Библиотеки антител, отображающие миллионы различных антител на фаге, часто используются в фармацевтической промышленности для выделения высокоспецифичных терапевтических выводов антител для разработки лекарственных препаратов на основе антител, прежде всего в качестве противораковых или противовоспалительных терапевтических средств. Одним из наиболее успешных был адалимумаб , открытый Cambridge Antibody Technology как D2E7, разработанный и проданный Abbott Laboratories . Адалимумаб, антитело к TNF-альфа , было первым в мире полностью человеческим антителом [32], годовой объем продаж которого превысил 1 миллиард долларов. [33]

Общий протокол [ править ]

Ниже приводится последовательность событий, которые отслеживаются при скрининге фагового дисплея для идентификации полипептидов, которые связываются с высоким сродством с желаемым целевым белком или последовательностью ДНК:

  1. Белки-мишени или последовательности ДНК иммобилизованы в лунках микротитровального планшета .
  2. Многие генетические последовательности экспрессируются в библиотеке бактериофага в форме слияния с белком оболочки бактериофага, так что они отображаются на поверхности вирусной частицы. Отображаемый белок соответствует генетической последовательности внутри фага.
  3. Эту библиотеку фагового дисплея добавляют в чашку, и после того, как фагу дают время для связывания, чашку промывают.
  4. Белки, отображающие фаги, которые взаимодействуют с целевыми молекулами, остаются прикрепленными к чашке, в то время как все остальные смываются.
  5. Присоединенный фаг может быть элюирован и использован для создания большего количества фага путем инфицирования подходящих бактериальных хозяев.
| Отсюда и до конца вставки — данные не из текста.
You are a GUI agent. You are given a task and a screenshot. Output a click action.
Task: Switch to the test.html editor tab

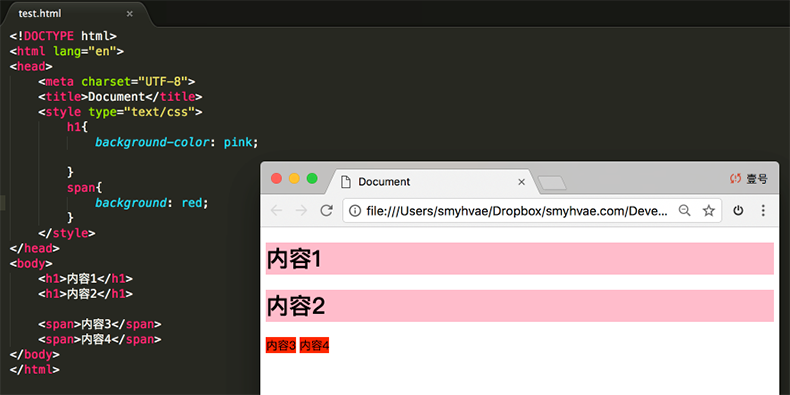coord(40,14)
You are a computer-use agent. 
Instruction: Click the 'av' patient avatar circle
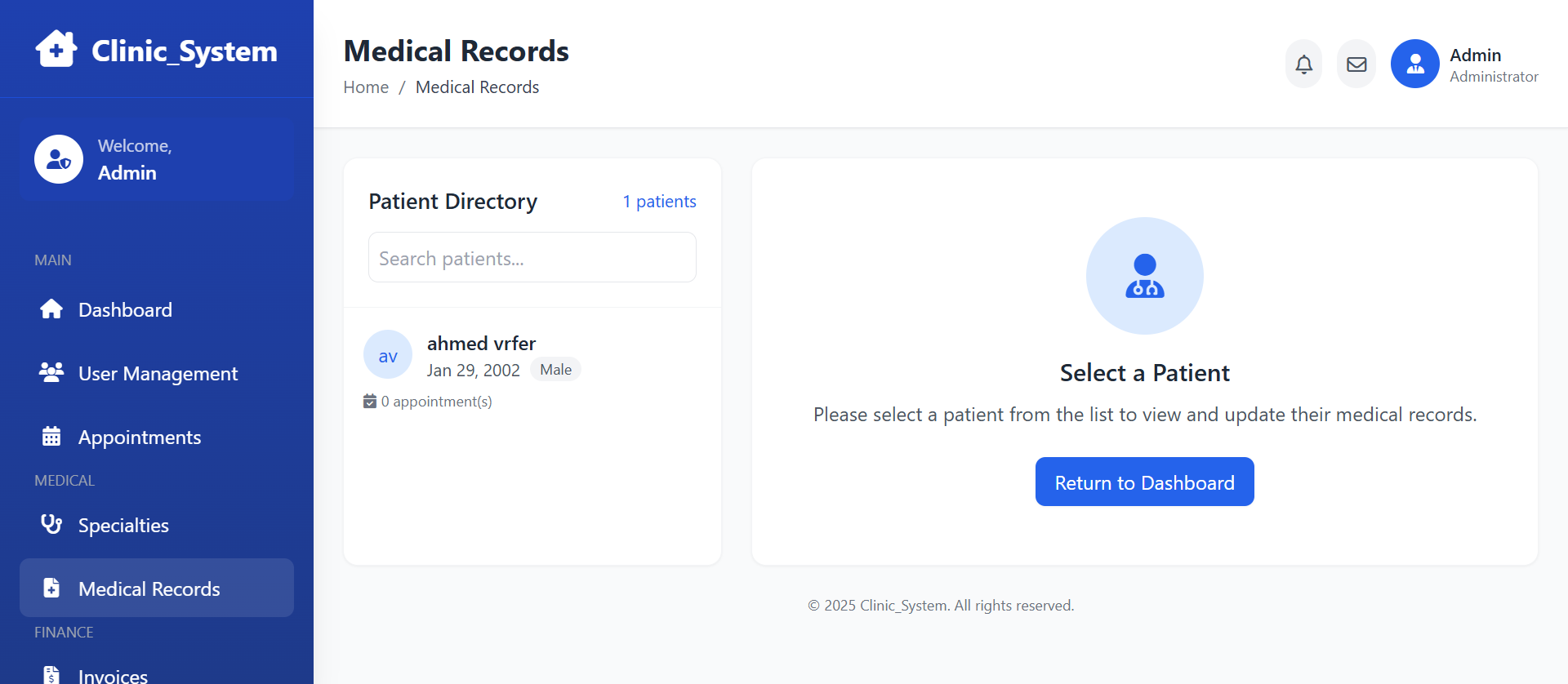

Новый фаг представляет собой обогащенную смесь, содержащую значительно меньше нерелевантного фага (т.е. несвязывающего), чем присутствовало в исходной смеси.
  6. Шаги с 3 по 5 необязательно повторяются один или несколько раз, дополнительно обогащая фаговую библиотеку связывающими белками.
  7. После дальнейшей бактериальной амплификации ДНК во взаимодействующем фаге секвенируется для идентификации взаимодействующих белков или фрагментов белков.

Выбор белка оболочки [ править ]

Нитчатые фаги [ править ]

pIII [ править ]

pIII - это белок, определяющий инфекционность вириона. pIII состоит из трех доменов (N1, N2 и CT), соединенных богатыми глицином линкерами. [34] Домен N2 связывается с пилусом F во время инфицирования вирионом, высвобождая домен N1, который затем взаимодействует с белком TolA на поверхности бактерии. [34] Вставки в этот белок обычно добавляются в положение 249 (в линкерной области между CT и N2), положение 198 (в пределах домена N2) и на N-конце (вставлено между N-концевой секреционной последовательностью и N -конце pIII). [34]Однако при использовании сайта BamHI, расположенного в положении 198, нужно быть осторожным с неспаренным остатком цистеина (C201), который может вызвать проблемы во время фагового дисплея, если используется неукрезанная версия pIII. [34]

Преимущество использования pIII, а не pVIII, состоит в том, что pIII обеспечивает моновалентный дисплей при использовании фагмиды (плазмиды, полученной из Ff-фага) в сочетании с фагом-помощником. Более того, pIII позволяет встраивать более крупные последовательности белка (> 100 аминокислот) [35] и более устойчив к нему, чем pVIII. Однако использование pIII в качестве партнера по слиянию может привести к снижению инфекционности фага, что приведет к таким проблемам, как систематическая ошибка отбора, вызванная различием в скорости роста фага [36] или, что еще хуже, неспособность фага заразить своего хозяина. [34] Потери фаговой инфекционности можно избежать, используя фагмидную плазмиду и фаг-помощник, чтобы полученный фаг содержал как pIII дикого типа, так и гибридный pIII. [34]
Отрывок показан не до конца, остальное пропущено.